> **Text excerpt**
<<<<

Blacknode can compose NVIDIA's modular retrieval components as a visible, typed workflow. The included comparator runs the same semantic retrieval path twice: once with the user's original question and once after Nemotron applies Query-to-Expansion (Q2E).
original query -> query embedding -> vector search
documents -> chunking -> passage embeddings
Q2E query -> query embedding -> vector search
|
v
NVIDIA reranking
|
v
cited NIM answer
The graph exposes the rewritten query, retrieval orders, reranked passages, citations, model calls, and node timings. This makes it possible to inspect whether query rewriting improved retrieval instead of treating RAG as one opaque call.
| Node | Purpose |
|---|---|
NIMQueryRewrite |
Uses a Nemotron chat NIM to extract a core query and optionally apply Q2E. |
NVIDIAEmbedding |
Calls a hosted or local NVIDIA Embedding NIM in query or passage mode. |
NVIDIAVectorSearch |
Runs deterministic cosine similarity over returned embeddings. |
NVIDIARerank |
Sends retrieved candidates to a hosted or local NVIDIA Reranking NIM. |
NIMCitationAnswer |
Generates an evidence-constrained answer with numbered citations. |
RetrievalCompare |
Reports changes between original, rewritten, and reranked result orders. |
The default retrieval models are:
nvidia/llama-nemotron-embed-1b-v2nvidia/llama-nemotron-rerank-1b-v2
Query rewriting and cited generation default to
nvidia/nemotron-mini-4b-instruct for responsive interactive demos. The model
field remains configurable for larger hosted or local Nemotron models.
You can set a hosted NVIDIA API key through the environment:
$env:NVIDIA_API_KEY="nvapi-..."Open the editor:
start.batAlternatively, select any NVIDIA node and enter the key once in the
Shared Credential · NVIDIA NIM card. Blacknode saves it in the editor key
store and automatically reuses it for every NVIDIA service node. The canvas
shows NIM key shared when the key is available and NIM key missing when
it still needs to be configured. The api_key input port remains available
for workflows that need an explicit per-node override.
Load NVIDIA Visual RAG Comparator from Templates and cook:
- Q2E Rewritten Query
- Retrieval Comparison
- Cited Answer
- Citations
The default corpus is intentionally small. Replace the corpus Text node with
a file, database, or extraction workflow for a real use case.
- Open NVIDIA Visual RAG Comparator and select an NVIDIA node.

>>>>

> **Given data**
<<<<

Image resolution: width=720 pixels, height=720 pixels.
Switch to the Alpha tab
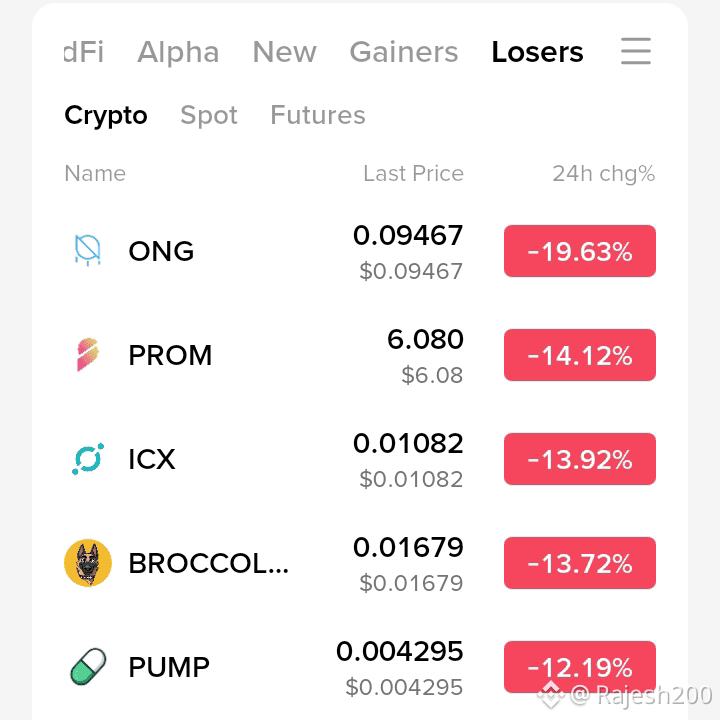pyautogui.click(x=178, y=51)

>>>>

> **Instructions**
**1)** According to the Blacknode retrieval comparator text, why does the graph expose the rewritten query, retrieval orders, reranked passages, citations, model calls, and node timings? Answer in one to three sentences.
**2)** Write the next part of the text about the Blacknode retrieval comparator, starting after its final step.
The lines above have nothing to do with what is asked here.

> **Answers given**
**1)** Exposing these details makes it possible to inspect whether query rewriting improved retrieval. RAG is then no longer treated as one opaque call.

**2)**
- Confirm that its inspector says Key found and the canvas badge says NIM key shared.
- If the key is missing, enter it once in the shared credential card.
- Select another NVIDIA node. It should immediately show the same shared-key status without asking for another key.
- Cook Retrieval Comparison or Cited Answer to verify the shared credential works in a live NVIDIA request.
Hosted defaults:
Embedding: https://integrate.api.nvidia.com/v1/embeddings
Reranking: https://ai.api.nvidia.com/v1/retrieval/nvidia/llama-nemotron-rerank-1b-v2/reranking
Chat NIM: https://integrate.api.nvidia.com/v1
For local NIM containers:
- Set
NVIDIAEmbedding.endpoint_urlto a service base such ashttp://127.0.0.1:8000/v1; Blacknode appends/embeddings. - Set
NVIDIARerank.endpoint_urlto a service base such ashttp://127.0.0.1:8001/v1; Blacknode appends/ranking. - Point
NIMQueryRewriteandNIMCitationAnswerat the OpenAI-compatible chat NIM base URL.
Embedding and reranking commonly run as separate NIM services, so they can use different ports or hosts.
This first implementation keeps document embeddings in workflow values and performs cosine search in the Blacknode process. That makes the comparison portable and inspectable, but it is not a production vector database.
For a larger deployment, keep the same rewrite, rerank, citation, and comparison
nodes while replacing NVIDIAVectorSearch with Milvus, LanceDB, or another
vector store backed by the full NeMo Retriever ingestion pipeline.
Q2D, chain-of-thought rewrite comparison, automatic groundedness scoring, persistent indexes, and benchmark datasets are intentionally deferred until the basic Q2E experiment has real evaluation data.